Torn apart
Apartment buildings split in two by Russian bombs offer a brutal visual metaphor for Putin’s success in dividing the West over Ukraine
Fifty-four people died when a Russian warplane dropped a 1,000-pound bomb on an apartment building in the eastern city of Izyum on March 9, 2022. The victims included Olya and Vitaly Kravchenko and their three children. (c. Martin Kuz)
Olya Kravchenko and Olga Bezuglyi enjoyed the easy rapport of colleagues who had worked together for more than a decade. They met in 2011 when Olya started teaching kindergarten at an elementary school in Izyum, where Olga had served as staff assistant since the late 1990s. Over the years, as their familiarity bloomed into friendship, they visited one another’s homes now and then, sharing family meals and watching their children grow.

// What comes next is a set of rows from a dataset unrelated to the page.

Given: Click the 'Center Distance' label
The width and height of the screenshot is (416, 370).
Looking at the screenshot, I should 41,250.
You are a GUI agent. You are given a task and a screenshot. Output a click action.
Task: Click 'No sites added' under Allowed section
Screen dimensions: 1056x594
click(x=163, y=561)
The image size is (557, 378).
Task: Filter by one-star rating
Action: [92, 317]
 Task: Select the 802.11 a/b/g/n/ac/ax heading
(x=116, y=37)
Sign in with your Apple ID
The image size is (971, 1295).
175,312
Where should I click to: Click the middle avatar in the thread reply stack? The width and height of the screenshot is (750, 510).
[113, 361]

After Russia launched its full-scale invasion in February 2022, the two women stayed in Izyum, a city in eastern Ukraine with a prewar population of 45,000. Olya and her husband, Vitaly, both in their late 30s, shepherded their three young children from the family’s house to the basement of the apartment building where her father lived. Olga and her husband, Serhiy, both in their mid-50s and with two adult children who lived nearby, took refuge with her mother in the root cellar beside their home.
Russian forces advancing from the border 35 miles east pounded Izyum with missiles and artillery as Ukrainian troops attempted to hold the line on the city’s outskirts. Enemy fighter jets bombed buildings and swooped low on strafing runs. On the morning of March 9, with the Kravchenkos facing another day underground alongside several other families, a roar split the sky above them. In the next instant, the basement became a tomb.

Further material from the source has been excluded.